[Saved entries]
▬▬▬▬▬▬
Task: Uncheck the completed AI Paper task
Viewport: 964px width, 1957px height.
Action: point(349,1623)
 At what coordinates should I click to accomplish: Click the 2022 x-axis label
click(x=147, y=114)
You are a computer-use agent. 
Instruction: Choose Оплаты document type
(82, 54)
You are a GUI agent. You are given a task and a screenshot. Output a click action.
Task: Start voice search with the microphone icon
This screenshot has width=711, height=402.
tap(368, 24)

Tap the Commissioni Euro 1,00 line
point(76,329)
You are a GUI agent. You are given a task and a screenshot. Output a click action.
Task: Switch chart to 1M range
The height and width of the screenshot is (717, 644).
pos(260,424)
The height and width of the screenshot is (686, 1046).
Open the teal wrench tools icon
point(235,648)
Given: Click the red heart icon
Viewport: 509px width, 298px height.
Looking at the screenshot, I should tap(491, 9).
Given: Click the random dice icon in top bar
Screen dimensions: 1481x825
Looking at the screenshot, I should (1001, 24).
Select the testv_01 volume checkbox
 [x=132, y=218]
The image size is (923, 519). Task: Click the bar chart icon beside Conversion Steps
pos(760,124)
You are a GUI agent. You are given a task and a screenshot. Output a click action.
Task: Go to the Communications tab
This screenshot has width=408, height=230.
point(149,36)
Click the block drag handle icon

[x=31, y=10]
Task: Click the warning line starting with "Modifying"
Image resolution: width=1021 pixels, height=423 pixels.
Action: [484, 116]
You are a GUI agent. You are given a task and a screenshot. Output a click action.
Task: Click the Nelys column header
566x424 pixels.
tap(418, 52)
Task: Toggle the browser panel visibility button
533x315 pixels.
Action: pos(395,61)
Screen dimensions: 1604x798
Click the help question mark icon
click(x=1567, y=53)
▬▬▬▬▬▬
- INSTRUCTIONS FOR THE TASK -
Copy all of the data above word for word, keeping every line in its original order.

- TASK ANSWER -
Task: Uncheck the completed AI Paper task
Viewport: 964px width, 1957px height.
Action: point(349,1623)
 At what coordinates should I click to accomplish: Click the 2022 x-axis label
click(x=147, y=114)
You are a computer-use agent. 
Instruction: Choose Оплаты document type
(82, 54)
You are a GUI agent. You are given a task and a screenshot. Output a click action.
Task: Start voice search with the microphone icon
This screenshot has width=711, height=402.
tap(368, 24)

Tap the Commissioni Euro 1,00 line
point(76,329)
You are a GUI agent. You are given a task and a screenshot. Output a click action.
Task: Switch chart to 1M range
The height and width of the screenshot is (717, 644).
pos(260,424)
The height and width of the screenshot is (686, 1046).
Open the teal wrench tools icon
point(235,648)
Given: Click the red heart icon
Viewport: 509px width, 298px height.
Looking at the screenshot, I should tap(491, 9).
Given: Click the random dice icon in top bar
Screen dimensions: 1481x825
Looking at the screenshot, I should (1001, 24).
Select the testv_01 volume checkbox
 [x=132, y=218]
The image size is (923, 519). Task: Click the bar chart icon beside Conversion Steps
pos(760,124)
You are a GUI agent. You are given a task and a screenshot. Output a click action.
Task: Go to the Communications tab
This screenshot has width=408, height=230.
point(149,36)
Click the block drag handle icon

[x=31, y=10]
Task: Click the warning line starting with "Modifying"
Image resolution: width=1021 pixels, height=423 pixels.
Action: [484, 116]
You are a GUI agent. You are given a task and a screenshot. Output a click action.
Task: Click the Nelys column header
566x424 pixels.
tap(418, 52)
Task: Toggle the browser panel visibility button
533x315 pixels.
Action: pos(395,61)
Screen dimensions: 1604x798
Click the help question mark icon
click(x=1567, y=53)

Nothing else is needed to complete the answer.